> Source document:
I have always had great respect for single parents. But it wasn't until I was one (albeit temporarily) that I really understood the added layers of worry and the difficulty of having backup plans. While we're still new to Colorado, having been here for five months, we are starting to make friends and a small support system is forming. But going from having practically your whole family at your fingertips to having no one, it's been a challenge.
Maya has gotten sick for the first time since we've been here. She has a fever, cough, and a bit of a stomach ache. She's still in good spirits, luckily, but it's the first time it's added some new worries. Worries such as "If she gets really sick, I don't have a pediatrician chosen for her yet. Where do we go?", "If I need to run to the store to get more medicine, how can I take her with me?", "What if I have to take several days off of work, or worse, get sick myself?".
Luckily, my hubby will be here in 7 days and will be staying for three weeks. It will be so nice to once again have someone to carry the load of parenthood in the physical sense. Don't get me wrong - he's still very much involved in her parenting, as I call if I need advice or help, or just to have him try to talk some sense into her! I don't want it to seem like I'm doing this alone, because I'm not. But when he's 1500 miles away, there's only so much he can do to help us if an emergency arises.

> Exercises:
• a. Write out the passage of the post about parenting alone in Colorado starting with "I have always" and going on through "been a challenge.", substituting "support network" for "support system".
• b. According to the post about parenting alone in Colorado, how long will the writer's husband be staying once he arrives?
• c. Continue the post about parenting alone in Colorado from its last sentence.

Data excerpts:
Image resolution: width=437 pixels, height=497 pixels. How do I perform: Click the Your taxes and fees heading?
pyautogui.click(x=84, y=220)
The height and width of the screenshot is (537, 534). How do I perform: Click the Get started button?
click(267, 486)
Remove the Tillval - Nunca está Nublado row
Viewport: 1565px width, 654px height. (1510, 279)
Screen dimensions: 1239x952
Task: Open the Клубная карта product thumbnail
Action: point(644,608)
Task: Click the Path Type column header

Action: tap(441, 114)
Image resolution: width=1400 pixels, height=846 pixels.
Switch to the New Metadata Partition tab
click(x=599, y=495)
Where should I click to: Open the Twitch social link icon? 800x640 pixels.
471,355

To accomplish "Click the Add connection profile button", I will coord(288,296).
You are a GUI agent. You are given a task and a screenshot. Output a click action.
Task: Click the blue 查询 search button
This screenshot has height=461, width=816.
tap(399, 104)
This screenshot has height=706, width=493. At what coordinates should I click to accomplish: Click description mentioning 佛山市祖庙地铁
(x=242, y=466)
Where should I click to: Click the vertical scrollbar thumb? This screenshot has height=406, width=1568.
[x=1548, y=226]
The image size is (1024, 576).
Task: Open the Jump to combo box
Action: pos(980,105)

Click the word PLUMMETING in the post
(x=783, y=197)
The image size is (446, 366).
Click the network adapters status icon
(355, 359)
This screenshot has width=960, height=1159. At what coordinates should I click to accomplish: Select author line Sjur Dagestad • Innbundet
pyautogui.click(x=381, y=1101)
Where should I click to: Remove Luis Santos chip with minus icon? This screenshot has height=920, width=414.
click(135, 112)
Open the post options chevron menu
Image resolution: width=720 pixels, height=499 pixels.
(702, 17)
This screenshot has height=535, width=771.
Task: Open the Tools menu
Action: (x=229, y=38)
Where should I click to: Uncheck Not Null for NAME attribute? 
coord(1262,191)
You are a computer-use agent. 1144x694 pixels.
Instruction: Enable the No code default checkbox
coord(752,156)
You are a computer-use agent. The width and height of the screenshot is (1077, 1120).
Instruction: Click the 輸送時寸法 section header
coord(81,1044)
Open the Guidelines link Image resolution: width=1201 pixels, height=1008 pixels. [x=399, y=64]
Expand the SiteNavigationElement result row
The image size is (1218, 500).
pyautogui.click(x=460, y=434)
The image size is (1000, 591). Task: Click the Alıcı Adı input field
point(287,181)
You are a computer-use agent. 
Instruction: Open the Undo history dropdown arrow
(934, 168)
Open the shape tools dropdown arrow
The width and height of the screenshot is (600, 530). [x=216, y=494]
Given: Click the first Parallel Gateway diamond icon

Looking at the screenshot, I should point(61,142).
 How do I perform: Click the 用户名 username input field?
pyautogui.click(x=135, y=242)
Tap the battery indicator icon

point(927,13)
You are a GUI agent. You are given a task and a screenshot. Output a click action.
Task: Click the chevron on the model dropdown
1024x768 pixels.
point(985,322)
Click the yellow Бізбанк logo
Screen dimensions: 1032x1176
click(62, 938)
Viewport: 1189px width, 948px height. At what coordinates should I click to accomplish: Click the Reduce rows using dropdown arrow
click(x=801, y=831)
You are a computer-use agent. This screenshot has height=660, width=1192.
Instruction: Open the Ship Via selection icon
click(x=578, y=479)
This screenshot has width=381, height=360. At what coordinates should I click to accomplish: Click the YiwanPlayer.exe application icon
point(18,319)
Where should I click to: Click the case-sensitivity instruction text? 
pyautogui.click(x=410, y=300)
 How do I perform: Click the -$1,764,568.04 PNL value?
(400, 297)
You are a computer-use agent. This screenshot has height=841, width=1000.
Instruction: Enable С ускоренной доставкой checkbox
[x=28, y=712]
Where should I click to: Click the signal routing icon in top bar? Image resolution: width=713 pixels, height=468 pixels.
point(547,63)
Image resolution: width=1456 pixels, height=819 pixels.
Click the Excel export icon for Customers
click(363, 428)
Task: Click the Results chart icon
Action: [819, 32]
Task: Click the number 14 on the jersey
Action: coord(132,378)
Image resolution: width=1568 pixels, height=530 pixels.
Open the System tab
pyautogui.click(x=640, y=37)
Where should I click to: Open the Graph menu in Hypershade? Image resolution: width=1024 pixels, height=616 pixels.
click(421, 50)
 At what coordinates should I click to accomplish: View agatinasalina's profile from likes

> Answer set:
• a.
I have always had great respect for single parents. But it wasn't until I was one (albeit temporarily) that I really understood the added layers of worry and the difficulty of having backup plans. While we're still new to Colorado, having been here for five months, we are starting to make friends and a small support network is forming. But going from having practically your whole family at your fingertips to having no one, it's been a challenge.

• b. He will be staying for three weeks.

• c.
Single parents with little to no support systems have the toughest job. I just finished reading a book based in China where a 12 year old girl's father passed away, then the mother was dying and worried sick about what would happen to her child. The girl bravely told her mother she would be fine, and upon her passing, moved in with a friend of her father's and his family. It saddens me to think of those parents who have no idea what would happen to their child if something happened to them. It's made me so much more aware now that we've been out here on our own. It's so important to have a support system to help carry on in times of need.
For now, I'll continue to feed my daughter ibuprofen and chicken noodle soup. And pray that we can make it through this week until we get her dad back in our presence! And Diva Mom can take a few deep breaths and thank God that I'm not in this alone.